The educational experience pairs online learning, both live and recorded sessions, with immersive, hands-on clinical labs at MUSC’s hybrid campus in downtown Charleston. After visiting Charleston twice per semester for the first six semesters, students begin their clinical and fieldwork rotations at clinical sites all over the country. 

“As part of this innovative program, students are going to be exposed to telehealth, digital technologies and a lot of education resources,” said Donaldson. “My hope is that they will learn to navigate that so they’ll be ready to overcome challenges no matter what the future throws at them.”

While both the hybrid and residential programs have the same curriculum, each program will have its own dedicated faculty. Thanks to expansion of both programs, MUSC is expanding its award-winning faculty, hiring top talent from all over the country. Like students, hybrid faculty members, many of whom are at the top of their professions, will bring their expertise to MUSC without being restricted by location.

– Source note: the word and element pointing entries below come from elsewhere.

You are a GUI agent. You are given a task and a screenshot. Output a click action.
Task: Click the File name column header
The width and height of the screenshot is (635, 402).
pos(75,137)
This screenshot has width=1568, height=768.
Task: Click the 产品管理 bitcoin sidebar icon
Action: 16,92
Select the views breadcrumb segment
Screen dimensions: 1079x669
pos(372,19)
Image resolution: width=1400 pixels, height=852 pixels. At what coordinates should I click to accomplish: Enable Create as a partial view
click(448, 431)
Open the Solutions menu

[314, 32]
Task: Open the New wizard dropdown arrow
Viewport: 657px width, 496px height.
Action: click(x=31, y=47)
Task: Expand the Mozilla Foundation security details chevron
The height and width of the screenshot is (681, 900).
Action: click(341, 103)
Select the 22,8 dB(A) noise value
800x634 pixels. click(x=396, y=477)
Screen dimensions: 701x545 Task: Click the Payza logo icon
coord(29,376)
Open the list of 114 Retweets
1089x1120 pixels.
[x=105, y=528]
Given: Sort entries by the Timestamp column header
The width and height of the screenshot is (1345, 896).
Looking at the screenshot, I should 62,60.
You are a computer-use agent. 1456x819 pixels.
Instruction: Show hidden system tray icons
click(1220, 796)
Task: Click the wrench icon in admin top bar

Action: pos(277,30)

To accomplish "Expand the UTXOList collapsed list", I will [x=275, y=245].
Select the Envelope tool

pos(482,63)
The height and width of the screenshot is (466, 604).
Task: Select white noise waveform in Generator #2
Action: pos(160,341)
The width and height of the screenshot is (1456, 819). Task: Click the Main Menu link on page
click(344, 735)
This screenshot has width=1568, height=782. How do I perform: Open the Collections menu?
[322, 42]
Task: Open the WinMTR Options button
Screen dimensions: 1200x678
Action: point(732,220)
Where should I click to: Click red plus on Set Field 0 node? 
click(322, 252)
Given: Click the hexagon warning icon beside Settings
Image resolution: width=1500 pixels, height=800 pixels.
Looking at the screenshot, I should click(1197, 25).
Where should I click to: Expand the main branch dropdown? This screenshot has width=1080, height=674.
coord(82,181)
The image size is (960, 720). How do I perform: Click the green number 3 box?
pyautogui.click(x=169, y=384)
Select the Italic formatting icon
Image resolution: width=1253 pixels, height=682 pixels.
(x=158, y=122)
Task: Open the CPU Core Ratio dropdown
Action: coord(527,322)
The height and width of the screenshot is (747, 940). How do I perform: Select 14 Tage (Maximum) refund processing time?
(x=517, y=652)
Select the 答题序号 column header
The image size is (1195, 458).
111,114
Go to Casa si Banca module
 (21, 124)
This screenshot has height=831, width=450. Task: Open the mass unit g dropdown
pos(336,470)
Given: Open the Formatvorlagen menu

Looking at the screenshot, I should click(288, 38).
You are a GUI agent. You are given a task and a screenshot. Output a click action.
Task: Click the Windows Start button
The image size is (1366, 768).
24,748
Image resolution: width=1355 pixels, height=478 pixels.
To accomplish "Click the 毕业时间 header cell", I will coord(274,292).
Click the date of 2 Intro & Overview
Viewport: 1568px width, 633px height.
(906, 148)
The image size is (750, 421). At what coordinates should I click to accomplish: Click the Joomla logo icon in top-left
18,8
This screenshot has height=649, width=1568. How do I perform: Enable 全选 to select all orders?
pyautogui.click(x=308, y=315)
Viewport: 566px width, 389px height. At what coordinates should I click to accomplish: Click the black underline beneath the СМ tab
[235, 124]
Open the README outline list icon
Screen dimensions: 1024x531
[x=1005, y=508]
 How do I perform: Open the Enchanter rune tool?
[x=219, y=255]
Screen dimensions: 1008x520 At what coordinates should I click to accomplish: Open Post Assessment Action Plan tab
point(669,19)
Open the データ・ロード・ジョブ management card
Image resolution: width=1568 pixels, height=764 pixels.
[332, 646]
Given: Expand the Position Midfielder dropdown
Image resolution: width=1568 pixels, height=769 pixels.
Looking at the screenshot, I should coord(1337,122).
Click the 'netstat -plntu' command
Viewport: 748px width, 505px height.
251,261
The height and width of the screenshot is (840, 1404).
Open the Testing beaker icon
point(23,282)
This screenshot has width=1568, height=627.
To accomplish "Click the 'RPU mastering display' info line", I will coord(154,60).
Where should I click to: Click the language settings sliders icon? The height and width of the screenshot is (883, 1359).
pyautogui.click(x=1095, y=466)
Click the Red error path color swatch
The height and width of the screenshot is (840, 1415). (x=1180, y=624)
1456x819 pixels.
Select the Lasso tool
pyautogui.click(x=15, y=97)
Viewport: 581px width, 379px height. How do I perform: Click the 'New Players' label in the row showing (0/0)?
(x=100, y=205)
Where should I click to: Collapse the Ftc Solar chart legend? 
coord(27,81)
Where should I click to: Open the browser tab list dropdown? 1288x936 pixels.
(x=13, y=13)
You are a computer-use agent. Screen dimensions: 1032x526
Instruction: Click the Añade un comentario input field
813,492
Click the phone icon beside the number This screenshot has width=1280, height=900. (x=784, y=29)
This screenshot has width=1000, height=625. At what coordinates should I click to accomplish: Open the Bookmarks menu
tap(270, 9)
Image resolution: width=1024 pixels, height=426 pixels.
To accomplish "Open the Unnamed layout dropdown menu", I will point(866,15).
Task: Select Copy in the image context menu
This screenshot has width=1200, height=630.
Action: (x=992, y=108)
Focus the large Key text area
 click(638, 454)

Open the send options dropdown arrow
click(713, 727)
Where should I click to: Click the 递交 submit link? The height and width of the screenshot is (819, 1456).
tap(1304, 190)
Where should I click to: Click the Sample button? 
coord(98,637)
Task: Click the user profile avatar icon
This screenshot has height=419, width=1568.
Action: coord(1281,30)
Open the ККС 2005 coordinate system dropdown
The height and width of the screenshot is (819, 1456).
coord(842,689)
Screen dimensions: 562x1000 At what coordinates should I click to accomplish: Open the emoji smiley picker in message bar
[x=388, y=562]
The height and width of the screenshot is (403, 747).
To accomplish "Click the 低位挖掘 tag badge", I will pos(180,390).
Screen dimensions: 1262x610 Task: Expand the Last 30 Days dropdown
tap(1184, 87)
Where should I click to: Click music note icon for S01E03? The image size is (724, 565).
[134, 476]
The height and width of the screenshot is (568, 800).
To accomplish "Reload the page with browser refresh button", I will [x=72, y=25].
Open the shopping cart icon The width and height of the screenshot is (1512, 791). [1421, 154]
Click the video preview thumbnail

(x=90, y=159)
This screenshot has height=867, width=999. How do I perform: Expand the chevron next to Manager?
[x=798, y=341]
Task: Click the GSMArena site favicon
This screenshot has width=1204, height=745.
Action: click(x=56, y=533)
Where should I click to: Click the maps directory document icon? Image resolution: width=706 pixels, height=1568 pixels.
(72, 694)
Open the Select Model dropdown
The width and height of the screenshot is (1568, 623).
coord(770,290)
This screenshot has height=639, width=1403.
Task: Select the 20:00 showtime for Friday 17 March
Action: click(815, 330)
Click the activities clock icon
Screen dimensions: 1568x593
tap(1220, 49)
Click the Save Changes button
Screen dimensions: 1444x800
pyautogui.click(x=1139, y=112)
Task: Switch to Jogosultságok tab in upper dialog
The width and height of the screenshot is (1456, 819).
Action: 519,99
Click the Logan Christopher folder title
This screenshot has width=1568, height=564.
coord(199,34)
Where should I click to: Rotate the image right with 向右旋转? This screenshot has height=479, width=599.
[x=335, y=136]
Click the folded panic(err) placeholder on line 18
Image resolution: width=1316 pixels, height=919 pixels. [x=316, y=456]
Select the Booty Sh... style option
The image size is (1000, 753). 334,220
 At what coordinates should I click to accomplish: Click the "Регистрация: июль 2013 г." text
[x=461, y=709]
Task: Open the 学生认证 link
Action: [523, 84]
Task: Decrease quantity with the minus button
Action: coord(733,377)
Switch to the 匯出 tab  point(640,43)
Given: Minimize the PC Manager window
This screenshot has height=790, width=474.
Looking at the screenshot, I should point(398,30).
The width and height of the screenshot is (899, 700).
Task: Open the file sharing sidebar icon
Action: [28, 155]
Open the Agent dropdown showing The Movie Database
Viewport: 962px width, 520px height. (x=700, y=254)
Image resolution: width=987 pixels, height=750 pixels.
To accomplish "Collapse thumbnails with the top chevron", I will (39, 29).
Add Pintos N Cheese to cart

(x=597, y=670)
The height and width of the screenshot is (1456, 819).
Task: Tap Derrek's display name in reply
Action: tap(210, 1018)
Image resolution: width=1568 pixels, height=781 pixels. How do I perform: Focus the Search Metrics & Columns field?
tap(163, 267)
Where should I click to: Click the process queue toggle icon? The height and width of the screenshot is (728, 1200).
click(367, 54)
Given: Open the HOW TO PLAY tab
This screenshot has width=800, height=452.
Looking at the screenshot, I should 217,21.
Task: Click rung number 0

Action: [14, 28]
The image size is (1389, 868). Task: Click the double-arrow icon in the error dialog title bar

The curriculum changes and addition of the hybrid programs are currently being reviewed by their respective accrediting bodies. Students who entered the residential programs this year will continue with the current nine-semester curriculum. 

MUSC plans to welcome the first hybrid cohorts in the fall of 2025. Due to the streamlined curriculum, the residential programs will transition from a summer to a fall start in 2025. Applications for all four programs opened on July 1. 

As she looks forward to welcoming the first cohorts, Donaldson is optimistic about what the future will hold for them. “I hope they leave a mark of being a class that embraces innovation, telehealth and the need to serve our population in a way that’s future-focused – it’s not just about meeting the needs right now; it’s about preparing them for the future of health care.”